O Cacilheiro é um barco de luxo que Lisboa tem. De ar tosco e desajeitado, revela tesouros no seu percurso. Sobre ele se cantam fados e se escrevem poemas. Sobre ele se descobrem as feições da Lisboa iluminada pelo sol ou pela electricidade. E Lisboa agradece dando ordens ao Tejo para deixar o barquinho passar. E sempre que ele parte, pequeno mas valente sobre o rio grande, Lisboa fala baixinho da palavra saudade.

domingo, 13 de março de 2016

Escadas.

O morador de um prédio pombalino é um alfacinha esforçado. Todos os dias sobe e desce escadas para chegar ao seu lar. Quando o Marquês de Pombal mandou construir os edifícios que lhe imortalizam o nome, pensou no lisboeta como um valente alpinista. Os elevadores não estavam na moda na altura. Ora em madeira, ora em lioz, mais largas ou mais estreitas, as escadas são o lugar comum dos moradores. O espaço público dentro de casa.
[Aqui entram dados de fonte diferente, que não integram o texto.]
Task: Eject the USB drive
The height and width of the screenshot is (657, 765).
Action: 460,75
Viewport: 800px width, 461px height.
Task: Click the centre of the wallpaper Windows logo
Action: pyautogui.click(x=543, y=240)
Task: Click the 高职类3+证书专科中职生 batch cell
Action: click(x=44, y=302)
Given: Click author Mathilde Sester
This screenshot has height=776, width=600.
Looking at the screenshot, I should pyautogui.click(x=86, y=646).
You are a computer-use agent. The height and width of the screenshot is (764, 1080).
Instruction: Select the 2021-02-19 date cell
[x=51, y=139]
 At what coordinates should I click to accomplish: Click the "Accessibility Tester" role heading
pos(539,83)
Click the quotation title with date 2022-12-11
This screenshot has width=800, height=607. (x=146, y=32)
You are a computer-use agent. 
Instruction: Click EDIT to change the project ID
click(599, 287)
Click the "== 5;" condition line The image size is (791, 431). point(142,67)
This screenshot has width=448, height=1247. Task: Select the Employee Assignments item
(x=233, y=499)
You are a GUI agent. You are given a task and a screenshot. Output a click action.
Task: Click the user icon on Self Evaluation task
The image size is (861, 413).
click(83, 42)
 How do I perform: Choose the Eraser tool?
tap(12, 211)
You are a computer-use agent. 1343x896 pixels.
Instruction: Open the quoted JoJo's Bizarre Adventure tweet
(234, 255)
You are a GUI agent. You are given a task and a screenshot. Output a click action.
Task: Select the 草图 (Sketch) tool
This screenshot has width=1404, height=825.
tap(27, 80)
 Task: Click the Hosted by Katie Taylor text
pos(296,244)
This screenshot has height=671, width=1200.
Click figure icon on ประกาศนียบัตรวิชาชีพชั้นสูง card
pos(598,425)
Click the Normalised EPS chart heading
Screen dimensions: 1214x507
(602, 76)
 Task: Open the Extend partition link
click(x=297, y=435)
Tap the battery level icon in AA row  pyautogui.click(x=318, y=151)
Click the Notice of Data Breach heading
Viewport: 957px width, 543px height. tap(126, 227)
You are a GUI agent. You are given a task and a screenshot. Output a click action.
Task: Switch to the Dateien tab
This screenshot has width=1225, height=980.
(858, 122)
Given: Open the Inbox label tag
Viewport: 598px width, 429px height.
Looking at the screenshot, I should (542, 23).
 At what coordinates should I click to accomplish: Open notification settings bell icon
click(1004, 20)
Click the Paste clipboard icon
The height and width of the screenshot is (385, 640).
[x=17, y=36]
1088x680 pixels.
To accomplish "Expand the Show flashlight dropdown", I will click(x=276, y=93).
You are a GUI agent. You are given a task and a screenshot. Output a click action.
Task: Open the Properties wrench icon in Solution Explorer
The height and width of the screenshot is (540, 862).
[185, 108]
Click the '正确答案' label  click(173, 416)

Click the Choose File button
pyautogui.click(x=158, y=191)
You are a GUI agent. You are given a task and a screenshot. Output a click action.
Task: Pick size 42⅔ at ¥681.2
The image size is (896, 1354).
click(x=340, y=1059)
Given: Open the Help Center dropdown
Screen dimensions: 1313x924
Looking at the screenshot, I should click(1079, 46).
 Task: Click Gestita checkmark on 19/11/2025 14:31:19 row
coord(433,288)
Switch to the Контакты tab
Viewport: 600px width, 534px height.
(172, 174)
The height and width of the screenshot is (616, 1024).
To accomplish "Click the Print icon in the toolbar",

De patamar em patamar revelam-se pequenos segredos das vidas quase privadas de quem os habita. Pela escadaria acima, escapam inconfidências. A vizinha do 1.º dto está sempre a ouvir a mesma música. Uma música triste. Deve andar deprimida. A do 2º esq.º já está a fazer o jantar. E como eu gosto de passar à porta dela a esta hora. A comida dela tem um cheiro quase igual ao da comida da minha avó. Se eu fechar os olhos volto atrás para um tempo em que os jantares de domingo eram à volta de uma mesa cheia de delícias dentro de uma casa onde agora não mora ninguém. No 3.º direito mora-se quase no silêncio. Quebrado às quartas-feiras pelo som do aspirador que a porta não veda. Já no 3º esquerdo, a televisão está sempre ligada a espalhar noticias e pela frincha da porta passa o cheiro dos cigarros que quem lá vive fuma ininterruptos.

Pelas escadas dos prédios ouvem-se pedidos de ajuda. Do gato que faz chantagem emocional do lado de dentro da porta porque não gosta de passar o dia sozinho. Do louco que passa o dia a dizer que o matam. Do casal que está na mesma discussão há trinta anos e não se lembra porque é que aquilo começou mas já não sabe viver de outra maneira.

Pelas escadas dos prédios cumprem-se rotinas. Do rapaz que desce apressado todas as manhãs e que sobe lentamente lá mais para o fim do dia. Da senhora dos perfumes adocicados e saltos agulha que passa devagarinho por cada degrau por volta da hora de almoço. Da Maria, com três anos, que vem todas as manhãs pela mão do pai para casa da avó que mora lá para o 4.º andar. Conta os degraus na subida. Ao fim do dia desce a cantar. Daquela visita tardia que vem todas as quintas-feiras ao 2º direito. Da louca que circula para cima e para baixo todas as noites.

Pelas escadas dos prédios fantasiam-se as vidas do lado de dentro das portas. Recolhem-se indícios pelos sons e pelos cheiros. Supõem-se humores pelos desenhos dos tapetes de entrada. Julgam-se desleixos pelo guarda-chuva esquecido no patamar há mais de um mês. Pequenos pedaços da vida dos vizinhos que, por muito que se cosam, deixam sempre buracos por preencher.